### EXERCISE GOAL
Please write out only the lines from the one containing "The height and" through the last line of the listing. Do not include pictures.

### DATA FOR REVIEW
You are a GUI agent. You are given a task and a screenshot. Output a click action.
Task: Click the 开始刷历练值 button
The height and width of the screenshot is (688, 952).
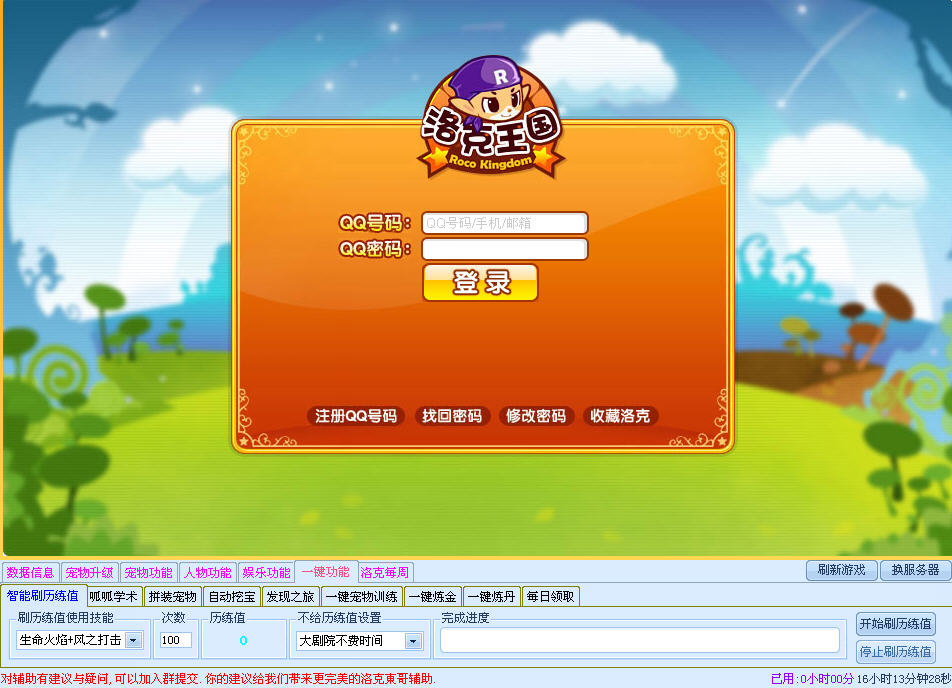point(895,624)
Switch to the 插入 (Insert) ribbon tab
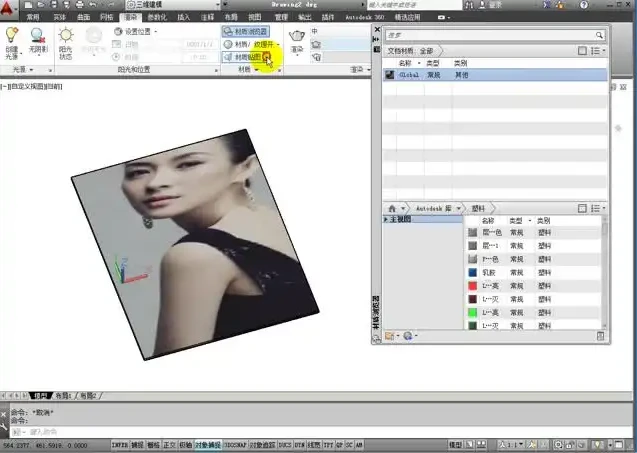Screen dimensions: 637x453 point(182,18)
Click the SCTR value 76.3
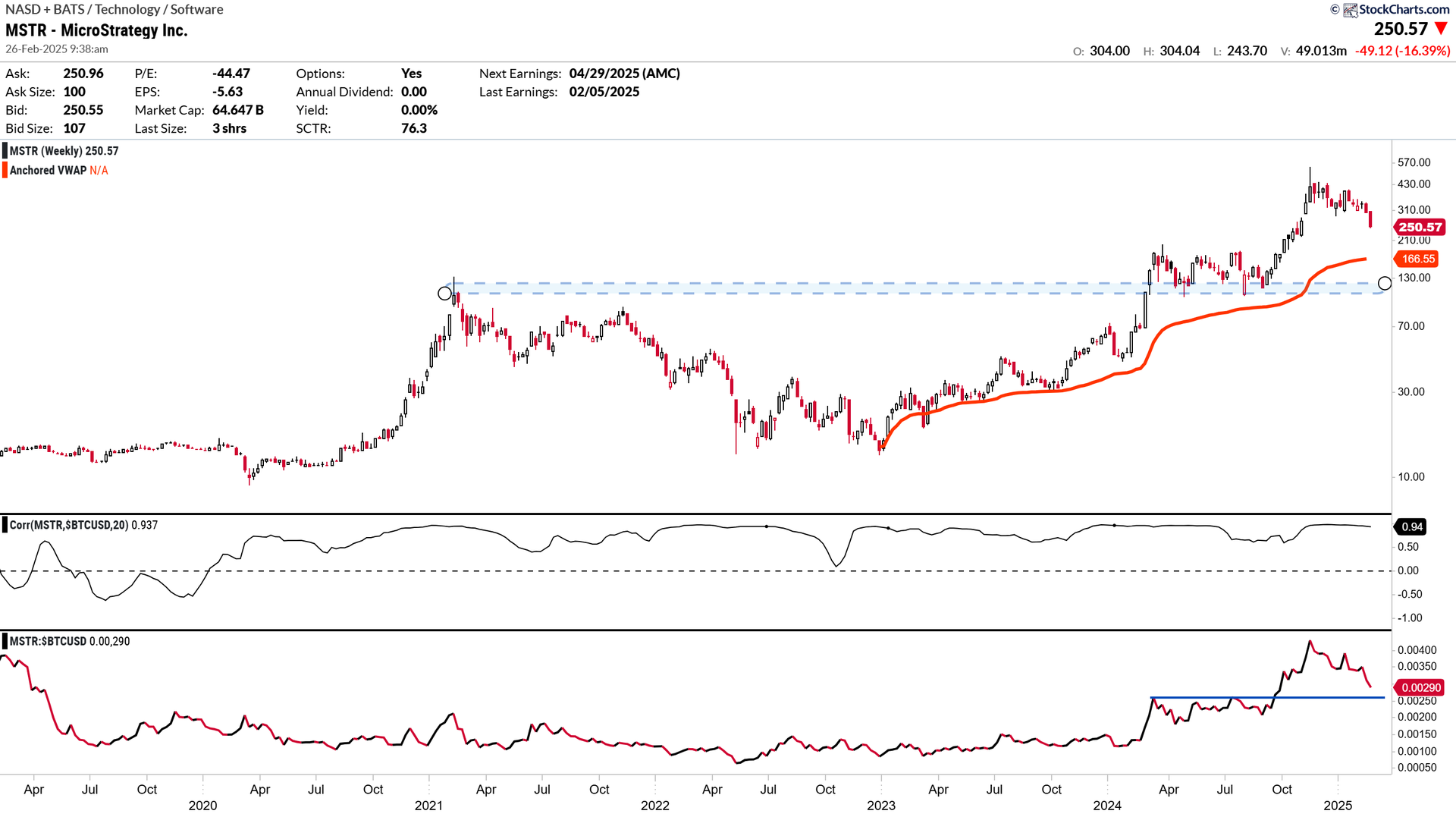The image size is (1456, 817). point(413,128)
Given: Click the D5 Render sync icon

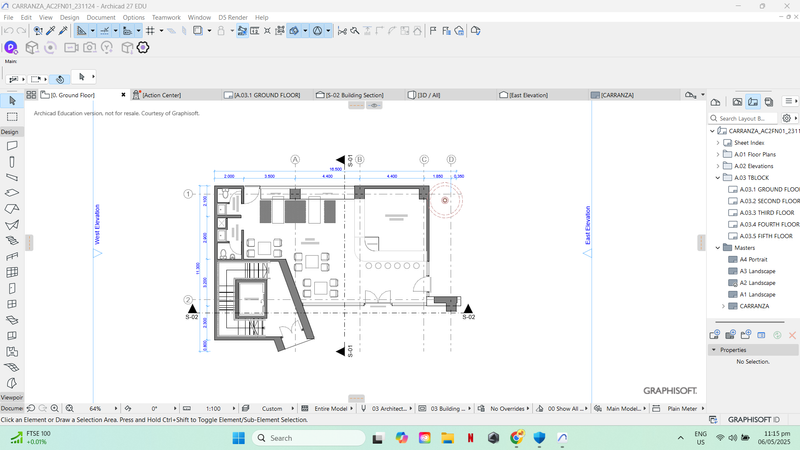Looking at the screenshot, I should 11,47.
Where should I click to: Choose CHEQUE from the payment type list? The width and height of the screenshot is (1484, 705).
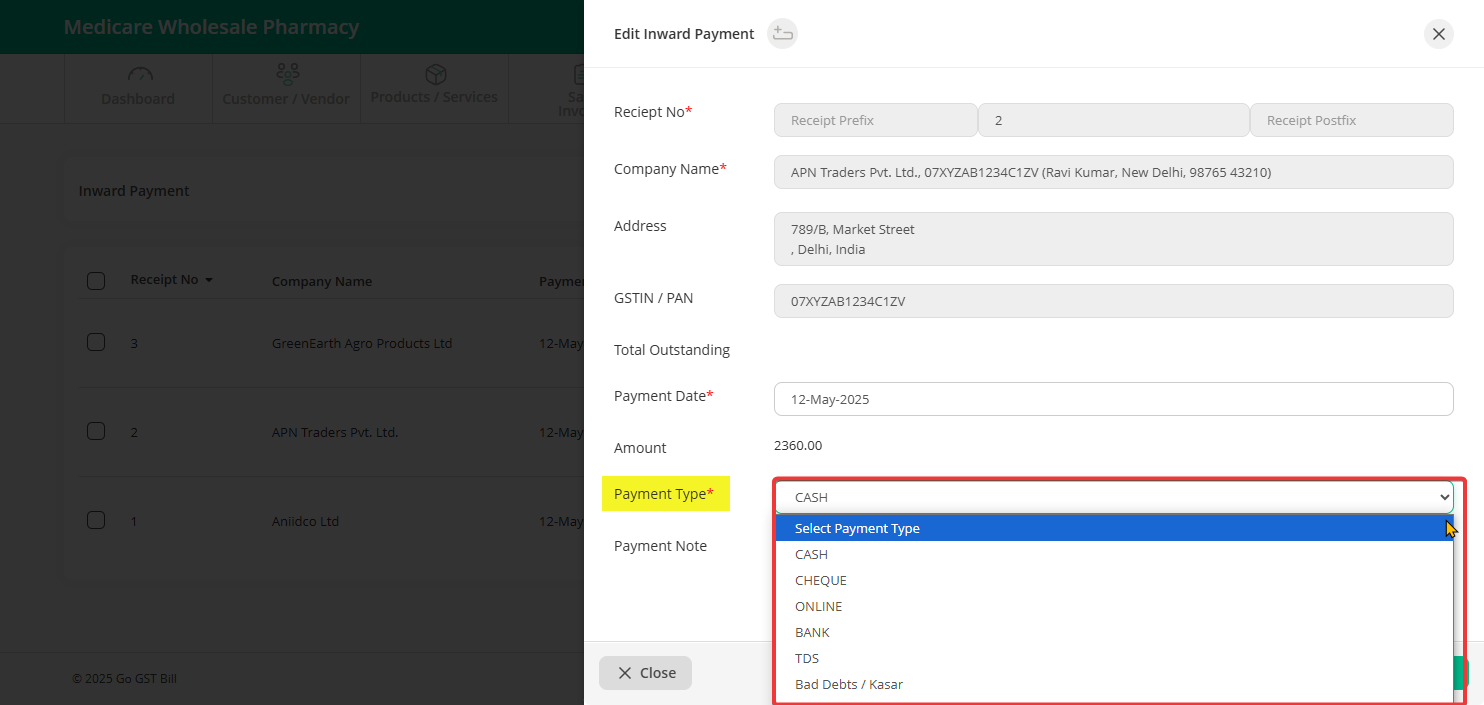[x=820, y=580]
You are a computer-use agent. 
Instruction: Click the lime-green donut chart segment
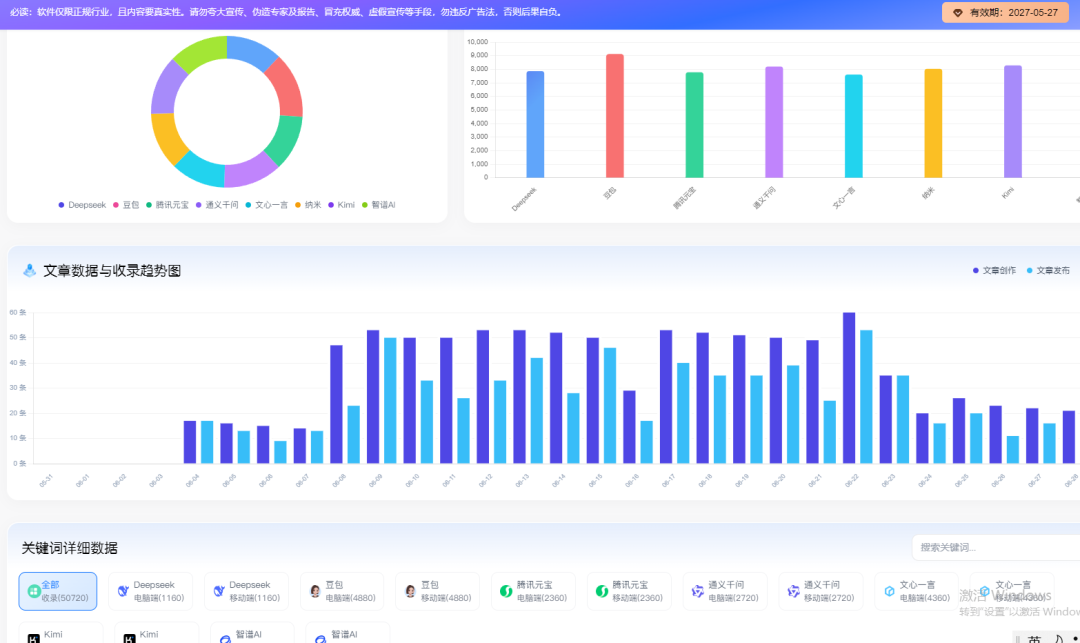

### EXERCISE OUTPUT
The height and width of the screenshot is (688, 952).
point(895,624)
Switch to the 插入 (Insert) ribbon tab
Screen dimensions: 637x453 point(182,18)
Click the SCTR value 76.3
The image size is (1456, 817). point(413,128)
Given: Click the D5 Render sync icon

Looking at the screenshot, I should 11,47.
Where should I click to: Choose CHEQUE from the payment type list? The width and height of the screenshot is (1484, 705).
[x=820, y=580]
You are a computer-use agent. 
Instruction: Click the lime-green donut chart segment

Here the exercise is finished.